In light of these concerning facts, the Environmental Defense Fund (EDF) has turned its attention to public communication strategies that raise awareness of the harms of air pollution and promote clean air solutions among their publics. EDF is a non-profit organization dedicated to rigorous environmental science and environmental advocacy, and their team has created public-facing websites which share their data with the general public and with community organizations. EDF has begun exploring how to best communicate with their stakeholders about how air pollution unevenly affects children’s health, explicitly embracing racial disparity framing (and occasionally a social justice lens) to shed light on the issue.

Researchers have studied the influence of strategic messages about health inequalities (e.g., Bigman, 2014; Nicholson et al., 2008; Skurka, 2017), but there is a gap in the literature in terms of studies that evaluate strategic messages explicitly linking health inequalities to environmental hazards, such as air pollution, and the potential for such messaging to foster support for clean air solutions.

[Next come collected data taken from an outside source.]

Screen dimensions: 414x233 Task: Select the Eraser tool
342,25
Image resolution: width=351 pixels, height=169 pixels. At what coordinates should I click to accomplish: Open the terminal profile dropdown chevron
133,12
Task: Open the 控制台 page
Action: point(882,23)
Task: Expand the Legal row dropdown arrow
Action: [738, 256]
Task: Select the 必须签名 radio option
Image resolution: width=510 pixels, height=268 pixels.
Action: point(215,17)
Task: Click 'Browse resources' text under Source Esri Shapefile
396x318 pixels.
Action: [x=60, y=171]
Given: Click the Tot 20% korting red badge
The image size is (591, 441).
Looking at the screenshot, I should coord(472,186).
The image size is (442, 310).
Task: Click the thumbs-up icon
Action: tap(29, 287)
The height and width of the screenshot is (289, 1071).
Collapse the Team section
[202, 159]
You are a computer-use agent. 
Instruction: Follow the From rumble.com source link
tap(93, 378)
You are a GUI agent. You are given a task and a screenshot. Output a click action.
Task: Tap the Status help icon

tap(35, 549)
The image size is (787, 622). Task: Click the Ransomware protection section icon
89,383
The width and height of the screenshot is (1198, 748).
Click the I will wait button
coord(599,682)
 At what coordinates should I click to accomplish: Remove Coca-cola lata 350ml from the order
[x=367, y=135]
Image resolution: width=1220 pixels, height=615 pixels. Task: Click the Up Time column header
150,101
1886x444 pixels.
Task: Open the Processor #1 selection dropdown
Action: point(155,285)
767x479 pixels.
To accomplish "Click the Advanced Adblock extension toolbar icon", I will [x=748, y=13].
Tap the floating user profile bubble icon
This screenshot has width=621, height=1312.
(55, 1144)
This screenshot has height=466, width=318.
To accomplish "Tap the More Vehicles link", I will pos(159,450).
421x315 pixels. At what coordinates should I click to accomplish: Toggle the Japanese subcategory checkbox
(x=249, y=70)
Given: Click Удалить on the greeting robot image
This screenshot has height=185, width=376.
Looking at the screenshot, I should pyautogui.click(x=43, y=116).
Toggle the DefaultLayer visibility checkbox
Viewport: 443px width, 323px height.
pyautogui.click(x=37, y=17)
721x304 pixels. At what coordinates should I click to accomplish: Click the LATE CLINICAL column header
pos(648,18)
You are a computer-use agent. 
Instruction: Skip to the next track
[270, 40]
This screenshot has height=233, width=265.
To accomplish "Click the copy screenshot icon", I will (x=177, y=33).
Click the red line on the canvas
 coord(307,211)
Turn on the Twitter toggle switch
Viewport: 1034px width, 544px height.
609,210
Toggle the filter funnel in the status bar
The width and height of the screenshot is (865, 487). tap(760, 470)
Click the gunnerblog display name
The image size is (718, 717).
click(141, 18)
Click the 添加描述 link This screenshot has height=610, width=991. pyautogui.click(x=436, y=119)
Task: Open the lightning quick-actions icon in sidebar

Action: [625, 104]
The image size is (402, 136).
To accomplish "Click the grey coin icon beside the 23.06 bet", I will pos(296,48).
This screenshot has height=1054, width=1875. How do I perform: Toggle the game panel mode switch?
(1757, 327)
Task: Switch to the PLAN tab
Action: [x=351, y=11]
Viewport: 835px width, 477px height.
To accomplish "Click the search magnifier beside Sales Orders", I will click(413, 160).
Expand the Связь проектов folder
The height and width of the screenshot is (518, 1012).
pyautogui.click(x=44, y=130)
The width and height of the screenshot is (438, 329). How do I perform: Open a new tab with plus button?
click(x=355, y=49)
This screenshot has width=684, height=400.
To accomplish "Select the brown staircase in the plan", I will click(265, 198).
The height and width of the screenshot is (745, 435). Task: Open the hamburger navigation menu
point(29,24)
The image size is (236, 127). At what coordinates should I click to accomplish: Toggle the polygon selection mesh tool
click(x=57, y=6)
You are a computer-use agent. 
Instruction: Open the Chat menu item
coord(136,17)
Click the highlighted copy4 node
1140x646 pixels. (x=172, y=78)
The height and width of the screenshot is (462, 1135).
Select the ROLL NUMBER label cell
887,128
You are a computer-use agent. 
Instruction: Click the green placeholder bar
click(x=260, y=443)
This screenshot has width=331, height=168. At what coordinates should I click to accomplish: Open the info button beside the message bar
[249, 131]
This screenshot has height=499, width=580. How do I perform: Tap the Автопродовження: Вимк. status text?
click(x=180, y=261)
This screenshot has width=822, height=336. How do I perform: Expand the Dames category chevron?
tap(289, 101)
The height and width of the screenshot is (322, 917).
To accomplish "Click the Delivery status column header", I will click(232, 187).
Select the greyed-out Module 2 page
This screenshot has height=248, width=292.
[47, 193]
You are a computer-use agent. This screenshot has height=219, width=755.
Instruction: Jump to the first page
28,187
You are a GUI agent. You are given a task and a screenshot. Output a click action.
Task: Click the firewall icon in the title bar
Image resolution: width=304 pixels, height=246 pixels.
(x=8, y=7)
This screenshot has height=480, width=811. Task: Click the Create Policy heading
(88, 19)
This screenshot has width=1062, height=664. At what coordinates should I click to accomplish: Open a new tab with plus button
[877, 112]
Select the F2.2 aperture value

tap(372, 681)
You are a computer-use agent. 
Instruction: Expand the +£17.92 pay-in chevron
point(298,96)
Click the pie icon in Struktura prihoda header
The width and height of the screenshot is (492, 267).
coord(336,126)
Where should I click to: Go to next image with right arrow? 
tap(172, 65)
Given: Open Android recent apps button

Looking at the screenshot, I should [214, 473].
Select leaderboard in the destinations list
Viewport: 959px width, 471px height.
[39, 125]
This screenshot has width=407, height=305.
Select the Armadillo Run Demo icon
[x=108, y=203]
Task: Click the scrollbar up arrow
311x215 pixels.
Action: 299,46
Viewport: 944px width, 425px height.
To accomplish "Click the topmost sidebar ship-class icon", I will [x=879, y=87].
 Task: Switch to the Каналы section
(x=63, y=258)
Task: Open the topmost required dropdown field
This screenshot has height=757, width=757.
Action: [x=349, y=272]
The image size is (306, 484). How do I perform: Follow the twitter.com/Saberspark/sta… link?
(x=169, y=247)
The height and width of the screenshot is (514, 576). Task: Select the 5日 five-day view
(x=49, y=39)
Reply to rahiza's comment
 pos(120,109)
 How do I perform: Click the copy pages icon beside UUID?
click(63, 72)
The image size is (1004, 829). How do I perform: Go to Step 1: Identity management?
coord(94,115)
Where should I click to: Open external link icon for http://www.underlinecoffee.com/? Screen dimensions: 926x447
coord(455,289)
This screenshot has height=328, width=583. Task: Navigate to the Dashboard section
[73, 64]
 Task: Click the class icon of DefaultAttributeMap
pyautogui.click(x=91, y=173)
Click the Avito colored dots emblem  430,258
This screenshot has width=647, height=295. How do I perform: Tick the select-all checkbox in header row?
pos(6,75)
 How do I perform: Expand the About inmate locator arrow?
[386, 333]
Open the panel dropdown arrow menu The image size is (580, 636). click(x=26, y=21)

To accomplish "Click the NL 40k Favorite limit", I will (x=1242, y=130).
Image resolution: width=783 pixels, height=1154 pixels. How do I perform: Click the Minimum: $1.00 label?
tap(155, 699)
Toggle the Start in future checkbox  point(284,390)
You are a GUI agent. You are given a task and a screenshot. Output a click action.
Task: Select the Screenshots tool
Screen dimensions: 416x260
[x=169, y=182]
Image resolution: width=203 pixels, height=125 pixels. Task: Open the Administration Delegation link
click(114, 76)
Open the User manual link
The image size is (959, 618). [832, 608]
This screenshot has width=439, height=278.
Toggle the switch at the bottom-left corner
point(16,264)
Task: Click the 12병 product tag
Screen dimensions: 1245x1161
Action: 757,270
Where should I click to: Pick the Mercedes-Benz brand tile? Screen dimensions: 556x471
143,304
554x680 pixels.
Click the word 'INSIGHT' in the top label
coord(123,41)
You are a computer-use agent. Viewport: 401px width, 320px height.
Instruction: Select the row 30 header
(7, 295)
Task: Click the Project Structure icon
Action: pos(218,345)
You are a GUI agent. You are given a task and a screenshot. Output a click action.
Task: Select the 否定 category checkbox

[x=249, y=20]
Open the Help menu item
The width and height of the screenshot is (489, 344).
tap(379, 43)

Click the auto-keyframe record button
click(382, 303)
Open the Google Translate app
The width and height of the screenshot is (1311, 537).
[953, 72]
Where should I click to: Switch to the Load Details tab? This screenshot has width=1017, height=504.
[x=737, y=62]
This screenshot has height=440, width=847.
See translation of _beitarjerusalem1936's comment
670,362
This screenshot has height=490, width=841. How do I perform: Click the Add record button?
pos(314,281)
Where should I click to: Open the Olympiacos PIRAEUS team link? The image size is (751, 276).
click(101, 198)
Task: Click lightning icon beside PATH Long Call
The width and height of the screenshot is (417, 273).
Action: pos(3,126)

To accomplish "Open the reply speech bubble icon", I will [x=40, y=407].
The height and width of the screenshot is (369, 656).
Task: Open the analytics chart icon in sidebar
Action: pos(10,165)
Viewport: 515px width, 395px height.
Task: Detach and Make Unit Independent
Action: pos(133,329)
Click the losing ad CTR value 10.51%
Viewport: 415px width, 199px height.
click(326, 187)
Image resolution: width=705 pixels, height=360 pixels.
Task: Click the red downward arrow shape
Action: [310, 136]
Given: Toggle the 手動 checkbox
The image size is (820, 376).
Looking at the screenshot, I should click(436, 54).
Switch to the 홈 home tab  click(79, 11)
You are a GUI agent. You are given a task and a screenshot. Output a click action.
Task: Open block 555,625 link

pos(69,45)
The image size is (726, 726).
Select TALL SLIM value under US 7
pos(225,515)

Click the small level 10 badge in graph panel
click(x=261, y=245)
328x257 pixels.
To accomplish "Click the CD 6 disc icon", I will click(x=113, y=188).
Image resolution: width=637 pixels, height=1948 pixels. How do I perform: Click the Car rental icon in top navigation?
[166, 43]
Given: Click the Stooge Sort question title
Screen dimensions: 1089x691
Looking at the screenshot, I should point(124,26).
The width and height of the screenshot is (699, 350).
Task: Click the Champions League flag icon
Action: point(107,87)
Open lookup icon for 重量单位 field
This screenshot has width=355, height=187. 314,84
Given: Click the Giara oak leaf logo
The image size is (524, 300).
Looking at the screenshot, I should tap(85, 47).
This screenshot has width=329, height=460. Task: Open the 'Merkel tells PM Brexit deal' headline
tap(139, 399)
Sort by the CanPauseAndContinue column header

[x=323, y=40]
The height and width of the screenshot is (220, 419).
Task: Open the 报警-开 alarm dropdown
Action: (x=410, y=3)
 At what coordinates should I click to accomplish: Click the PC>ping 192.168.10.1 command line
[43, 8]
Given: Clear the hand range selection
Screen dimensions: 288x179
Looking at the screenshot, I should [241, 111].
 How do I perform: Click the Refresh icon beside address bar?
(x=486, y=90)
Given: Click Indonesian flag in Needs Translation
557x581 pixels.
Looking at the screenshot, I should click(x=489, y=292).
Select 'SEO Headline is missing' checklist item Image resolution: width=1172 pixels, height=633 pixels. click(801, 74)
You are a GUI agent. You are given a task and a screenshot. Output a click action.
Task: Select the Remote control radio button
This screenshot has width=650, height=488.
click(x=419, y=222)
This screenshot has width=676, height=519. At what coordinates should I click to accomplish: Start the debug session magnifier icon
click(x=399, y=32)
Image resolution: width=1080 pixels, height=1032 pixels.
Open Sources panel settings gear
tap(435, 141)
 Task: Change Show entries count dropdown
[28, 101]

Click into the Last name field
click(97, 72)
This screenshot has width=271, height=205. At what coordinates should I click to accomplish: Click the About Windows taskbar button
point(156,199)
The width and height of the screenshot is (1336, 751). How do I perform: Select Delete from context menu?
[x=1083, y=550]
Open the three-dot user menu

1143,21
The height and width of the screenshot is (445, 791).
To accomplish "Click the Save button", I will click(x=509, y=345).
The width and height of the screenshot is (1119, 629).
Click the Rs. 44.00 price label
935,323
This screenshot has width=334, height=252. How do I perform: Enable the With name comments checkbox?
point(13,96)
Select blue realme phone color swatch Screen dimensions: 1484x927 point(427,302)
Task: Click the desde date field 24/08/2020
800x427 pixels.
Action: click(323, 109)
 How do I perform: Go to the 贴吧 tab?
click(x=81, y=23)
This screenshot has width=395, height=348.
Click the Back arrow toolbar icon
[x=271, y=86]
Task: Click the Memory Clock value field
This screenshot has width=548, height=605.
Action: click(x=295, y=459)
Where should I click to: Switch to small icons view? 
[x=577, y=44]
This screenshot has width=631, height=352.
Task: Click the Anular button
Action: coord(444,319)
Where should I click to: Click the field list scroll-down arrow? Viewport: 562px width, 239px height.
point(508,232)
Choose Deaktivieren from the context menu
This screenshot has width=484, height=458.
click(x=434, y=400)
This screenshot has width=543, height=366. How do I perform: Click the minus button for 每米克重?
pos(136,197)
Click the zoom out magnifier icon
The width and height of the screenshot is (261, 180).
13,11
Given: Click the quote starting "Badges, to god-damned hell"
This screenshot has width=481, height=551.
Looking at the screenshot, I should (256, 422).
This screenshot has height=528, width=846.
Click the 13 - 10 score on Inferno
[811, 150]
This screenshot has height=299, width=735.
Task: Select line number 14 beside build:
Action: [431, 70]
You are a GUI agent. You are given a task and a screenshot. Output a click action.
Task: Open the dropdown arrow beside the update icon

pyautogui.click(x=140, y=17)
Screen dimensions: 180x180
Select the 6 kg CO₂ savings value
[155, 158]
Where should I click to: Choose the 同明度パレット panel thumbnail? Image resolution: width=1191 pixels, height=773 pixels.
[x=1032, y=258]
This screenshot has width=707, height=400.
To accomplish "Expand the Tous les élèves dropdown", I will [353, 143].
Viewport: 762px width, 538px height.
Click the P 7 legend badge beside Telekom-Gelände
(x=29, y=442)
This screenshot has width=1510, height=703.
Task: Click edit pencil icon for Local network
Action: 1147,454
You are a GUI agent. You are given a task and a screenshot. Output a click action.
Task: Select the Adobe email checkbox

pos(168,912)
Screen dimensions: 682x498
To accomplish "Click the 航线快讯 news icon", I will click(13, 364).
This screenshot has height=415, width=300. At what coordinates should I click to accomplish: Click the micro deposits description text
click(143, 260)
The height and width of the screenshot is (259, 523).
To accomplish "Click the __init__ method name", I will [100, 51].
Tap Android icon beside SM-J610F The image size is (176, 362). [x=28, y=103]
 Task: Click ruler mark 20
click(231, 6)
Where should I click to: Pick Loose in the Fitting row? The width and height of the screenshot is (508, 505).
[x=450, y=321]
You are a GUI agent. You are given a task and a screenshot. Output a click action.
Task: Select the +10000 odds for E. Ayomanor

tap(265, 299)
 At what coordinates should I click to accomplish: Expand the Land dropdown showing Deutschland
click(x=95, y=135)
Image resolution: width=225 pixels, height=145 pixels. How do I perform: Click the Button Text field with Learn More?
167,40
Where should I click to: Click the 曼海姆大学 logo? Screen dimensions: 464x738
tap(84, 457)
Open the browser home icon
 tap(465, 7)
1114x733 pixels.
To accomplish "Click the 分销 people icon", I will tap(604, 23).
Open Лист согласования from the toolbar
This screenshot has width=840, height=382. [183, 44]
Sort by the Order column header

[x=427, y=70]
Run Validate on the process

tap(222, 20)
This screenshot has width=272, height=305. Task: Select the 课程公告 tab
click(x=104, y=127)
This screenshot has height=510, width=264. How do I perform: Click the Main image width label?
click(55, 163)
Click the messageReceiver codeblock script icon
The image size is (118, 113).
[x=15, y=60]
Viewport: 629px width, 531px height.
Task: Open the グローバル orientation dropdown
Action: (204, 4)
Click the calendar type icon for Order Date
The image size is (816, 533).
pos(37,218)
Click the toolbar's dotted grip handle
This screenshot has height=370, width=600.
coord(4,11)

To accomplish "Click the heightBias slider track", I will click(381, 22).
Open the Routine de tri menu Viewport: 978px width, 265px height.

This research-in-brief helps fill this gap and provides an empirical test of such messaging. This work has practical implications as it can help EDF, other nonprofits, and health- and environment-focused advocacy campaigns more broadly to better communicate about the disproportionate health impacts minorities face from environmental risks. In doing so, we adopt a “public interest relations” approach, which centers the public good over the interests of any one organization, including EDF (Brunner & Smallwood, 2019; Fessmann, 2017).

To start, why would we expect that learning about exposure risks could lead to broader support for clean air initiatives? Many theories of health behavior change identify the importance of risk perceptions in driving protective behaviors, including the health belief model (Rosenstock, 1974), protection motivation theory (Rogers, 1983), and the risk perception attitude framework (Rimal & Real, 2003). These frameworks posit that the more one perceives themself (or a sympathetic other) at risk for harm, the more inclined they should be to take actions that mitigate the harm. When communicating racial disparities regarding air pollution, messages about Black Americans’ greater exposure should elicit more interest in mitigating harm in the form of support for policies and behaviors that reduce air pollution. It is critical to empirically establish this link in this context, as this will verify whether strategic communication professionals should indeed target beliefs about air pollution risks in order to bring about changes in key downstream behaviors (Hornik & Woolf, 1999). We hypothesize that perceptions of personal risk (H1a), risk to Black children (H1b), and risk to white children (H1c) will be positively associated with policy support. Additionally, perceptions of personal risk (H2a), risk to Black children (H2b), and risk to white children (H2c) will be positively associated with intentions to engage in health activism.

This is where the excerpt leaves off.